[Source material — start]
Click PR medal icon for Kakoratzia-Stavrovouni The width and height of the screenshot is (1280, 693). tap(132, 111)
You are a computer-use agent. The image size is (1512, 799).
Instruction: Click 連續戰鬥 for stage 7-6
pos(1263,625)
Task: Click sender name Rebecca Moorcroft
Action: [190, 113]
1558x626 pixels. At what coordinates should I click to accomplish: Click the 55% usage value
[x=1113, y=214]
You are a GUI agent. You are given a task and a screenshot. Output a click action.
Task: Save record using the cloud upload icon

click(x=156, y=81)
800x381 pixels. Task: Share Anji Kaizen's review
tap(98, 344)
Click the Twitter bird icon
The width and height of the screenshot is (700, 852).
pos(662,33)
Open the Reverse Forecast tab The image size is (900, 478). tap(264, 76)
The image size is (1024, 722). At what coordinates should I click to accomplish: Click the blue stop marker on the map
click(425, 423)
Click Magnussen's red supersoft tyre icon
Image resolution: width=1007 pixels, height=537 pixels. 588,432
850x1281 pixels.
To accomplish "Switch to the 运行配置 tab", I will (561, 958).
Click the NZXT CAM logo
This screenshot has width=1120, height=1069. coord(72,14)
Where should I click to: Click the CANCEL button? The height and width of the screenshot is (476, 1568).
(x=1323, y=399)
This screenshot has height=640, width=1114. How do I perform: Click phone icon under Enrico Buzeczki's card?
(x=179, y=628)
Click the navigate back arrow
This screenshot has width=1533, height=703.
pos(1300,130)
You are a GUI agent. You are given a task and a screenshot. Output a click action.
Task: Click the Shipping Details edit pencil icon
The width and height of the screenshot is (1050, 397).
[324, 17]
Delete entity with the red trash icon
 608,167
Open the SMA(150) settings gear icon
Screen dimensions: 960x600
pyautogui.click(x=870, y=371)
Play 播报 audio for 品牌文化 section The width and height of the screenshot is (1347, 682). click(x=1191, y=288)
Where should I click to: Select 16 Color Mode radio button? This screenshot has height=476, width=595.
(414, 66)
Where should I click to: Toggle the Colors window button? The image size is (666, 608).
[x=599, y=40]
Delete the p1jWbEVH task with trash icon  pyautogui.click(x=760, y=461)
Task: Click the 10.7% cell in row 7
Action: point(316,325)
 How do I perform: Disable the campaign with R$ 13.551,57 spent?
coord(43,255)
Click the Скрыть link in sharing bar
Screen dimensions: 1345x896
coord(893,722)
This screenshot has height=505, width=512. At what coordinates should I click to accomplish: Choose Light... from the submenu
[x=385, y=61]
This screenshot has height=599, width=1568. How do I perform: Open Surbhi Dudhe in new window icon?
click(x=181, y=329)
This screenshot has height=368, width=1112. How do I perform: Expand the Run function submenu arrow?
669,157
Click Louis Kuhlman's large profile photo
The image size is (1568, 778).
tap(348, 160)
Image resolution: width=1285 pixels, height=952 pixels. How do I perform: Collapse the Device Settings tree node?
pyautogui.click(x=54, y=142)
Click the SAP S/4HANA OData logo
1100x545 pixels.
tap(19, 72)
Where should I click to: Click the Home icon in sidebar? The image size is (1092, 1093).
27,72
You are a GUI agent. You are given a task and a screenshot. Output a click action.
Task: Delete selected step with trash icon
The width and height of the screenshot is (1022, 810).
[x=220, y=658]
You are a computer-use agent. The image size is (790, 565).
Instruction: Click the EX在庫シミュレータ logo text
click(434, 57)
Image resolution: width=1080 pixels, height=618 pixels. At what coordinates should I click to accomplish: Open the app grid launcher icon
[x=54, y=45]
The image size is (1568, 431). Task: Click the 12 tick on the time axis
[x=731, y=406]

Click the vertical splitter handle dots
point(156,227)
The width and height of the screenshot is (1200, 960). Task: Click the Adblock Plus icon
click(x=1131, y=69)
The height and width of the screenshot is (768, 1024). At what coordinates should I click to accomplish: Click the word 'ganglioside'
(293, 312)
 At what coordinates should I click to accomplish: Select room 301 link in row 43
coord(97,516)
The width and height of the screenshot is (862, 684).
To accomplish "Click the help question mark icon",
[Source material — finish]
● Task description
Your job is to copy all the records exactly.

● Worked solution
Click PR medal icon for Kakoratzia-Stavrovouni The width and height of the screenshot is (1280, 693). tap(132, 111)
You are a computer-use agent. The image size is (1512, 799).
Instruction: Click 連續戰鬥 for stage 7-6
pos(1263,625)
Task: Click sender name Rebecca Moorcroft
Action: [190, 113]
1558x626 pixels. At what coordinates should I click to accomplish: Click the 55% usage value
[x=1113, y=214]
You are a GUI agent. You are given a task and a screenshot. Output a click action.
Task: Save record using the cloud upload icon

click(x=156, y=81)
800x381 pixels. Task: Share Anji Kaizen's review
tap(98, 344)
Click the Twitter bird icon
The width and height of the screenshot is (700, 852).
pos(662,33)
Open the Reverse Forecast tab The image size is (900, 478). tap(264, 76)
The image size is (1024, 722). At what coordinates should I click to accomplish: Click the blue stop marker on the map
click(425, 423)
Click Magnussen's red supersoft tyre icon
Image resolution: width=1007 pixels, height=537 pixels. 588,432
850x1281 pixels.
To accomplish "Switch to the 运行配置 tab", I will (561, 958).
Click the NZXT CAM logo
This screenshot has width=1120, height=1069. coord(72,14)
Where should I click to: Click the CANCEL button? The height and width of the screenshot is (476, 1568).
(x=1323, y=399)
This screenshot has height=640, width=1114. How do I perform: Click phone icon under Enrico Buzeczki's card?
(x=179, y=628)
Click the navigate back arrow
This screenshot has width=1533, height=703.
pos(1300,130)
You are a GUI agent. You are given a task and a screenshot. Output a click action.
Task: Click the Shipping Details edit pencil icon
The width and height of the screenshot is (1050, 397).
[324, 17]
Delete entity with the red trash icon
 608,167
Open the SMA(150) settings gear icon
Screen dimensions: 960x600
pyautogui.click(x=870, y=371)
Play 播报 audio for 品牌文化 section The width and height of the screenshot is (1347, 682). click(x=1191, y=288)
Where should I click to: Select 16 Color Mode radio button? This screenshot has height=476, width=595.
(414, 66)
Where should I click to: Toggle the Colors window button? The image size is (666, 608).
[x=599, y=40]
Delete the p1jWbEVH task with trash icon  pyautogui.click(x=760, y=461)
Task: Click the 10.7% cell in row 7
Action: point(316,325)
 How do I perform: Disable the campaign with R$ 13.551,57 spent?
coord(43,255)
Click the Скрыть link in sharing bar
Screen dimensions: 1345x896
coord(893,722)
This screenshot has height=505, width=512. At what coordinates should I click to accomplish: Choose Light... from the submenu
[x=385, y=61]
This screenshot has height=599, width=1568. How do I perform: Open Surbhi Dudhe in new window icon?
click(x=181, y=329)
This screenshot has height=368, width=1112. How do I perform: Expand the Run function submenu arrow?
669,157
Click Louis Kuhlman's large profile photo
The image size is (1568, 778).
tap(348, 160)
Image resolution: width=1285 pixels, height=952 pixels. How do I perform: Collapse the Device Settings tree node?
pyautogui.click(x=54, y=142)
Click the SAP S/4HANA OData logo
1100x545 pixels.
tap(19, 72)
Where should I click to: Click the Home icon in sidebar? The image size is (1092, 1093).
27,72
You are a GUI agent. You are given a task and a screenshot. Output a click action.
Task: Delete selected step with trash icon
The width and height of the screenshot is (1022, 810).
[x=220, y=658]
You are a computer-use agent. The image size is (790, 565).
Instruction: Click the EX在庫シミュレータ logo text
click(434, 57)
Image resolution: width=1080 pixels, height=618 pixels. At what coordinates should I click to accomplish: Open the app grid launcher icon
[x=54, y=45]
The image size is (1568, 431). Task: Click the 12 tick on the time axis
[x=731, y=406]

Click the vertical splitter handle dots
point(156,227)
The width and height of the screenshot is (1200, 960). Task: Click the Adblock Plus icon
click(x=1131, y=69)
The height and width of the screenshot is (768, 1024). At what coordinates should I click to accomplish: Click the word 'ganglioside'
(293, 312)
 At what coordinates should I click to accomplish: Select room 301 link in row 43
coord(97,516)
The width and height of the screenshot is (862, 684).
To accomplish "Click the help question mark icon",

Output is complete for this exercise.